== Extracted entries ==

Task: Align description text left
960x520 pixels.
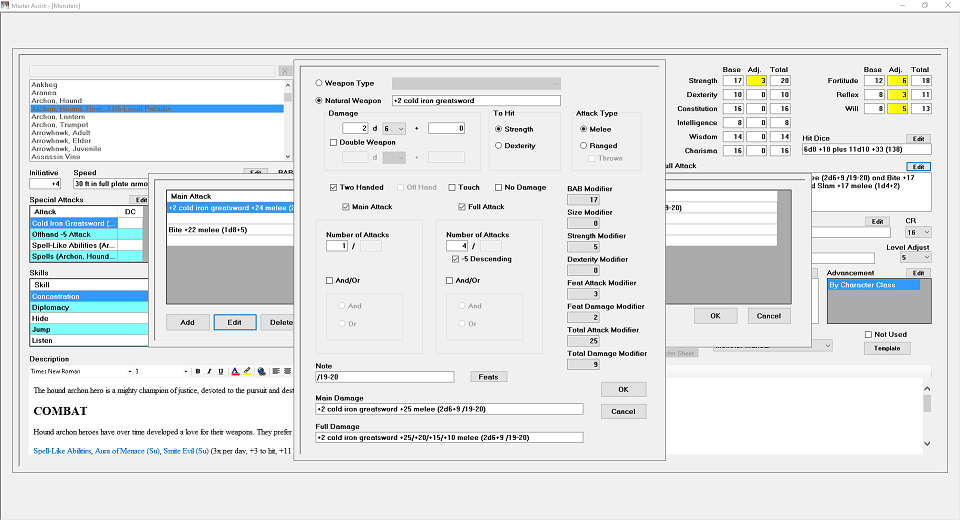Action: [x=276, y=371]
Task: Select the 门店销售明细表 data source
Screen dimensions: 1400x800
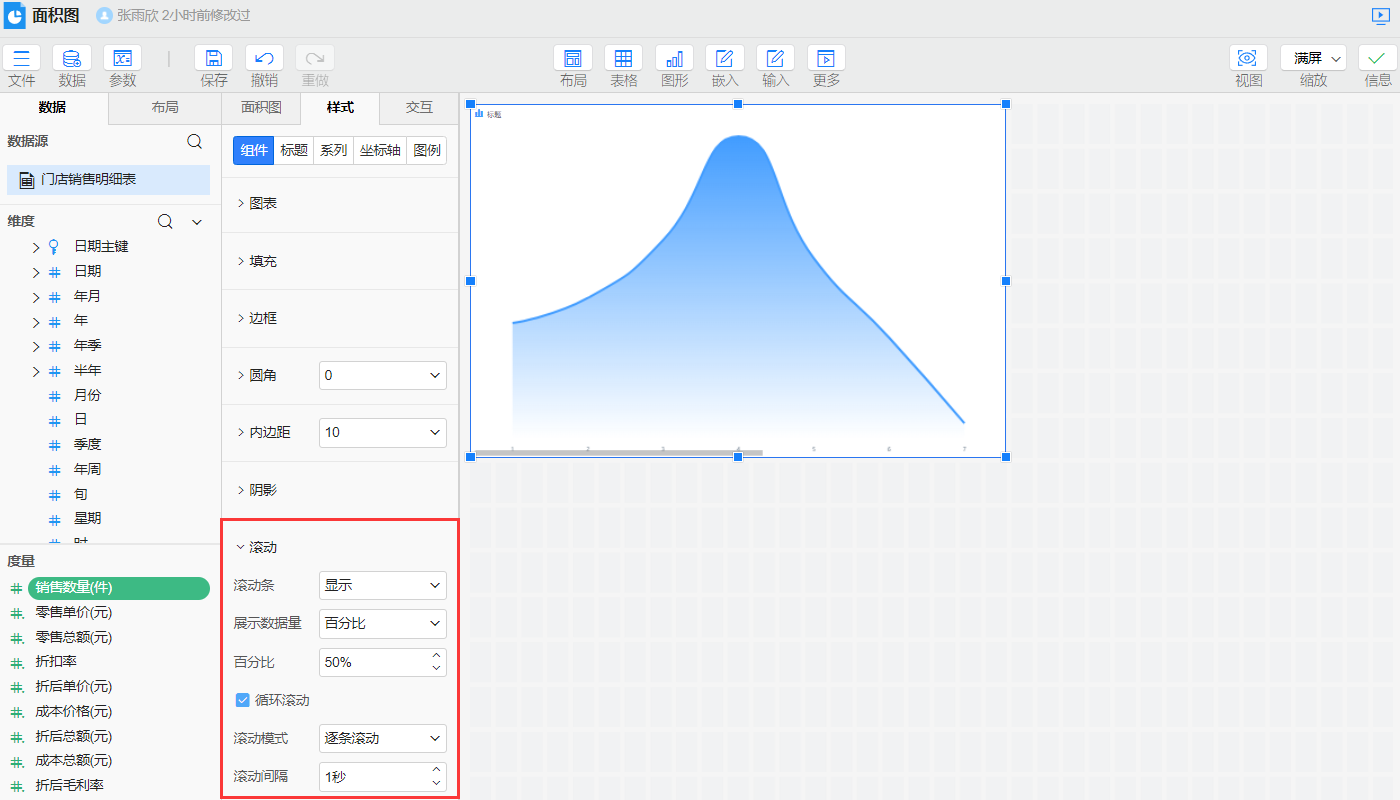Action: [88, 180]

===

• [Directions]: Give, as a single number, the count of lines in the material above that contain the string "Task".

• [Problem solution]: 2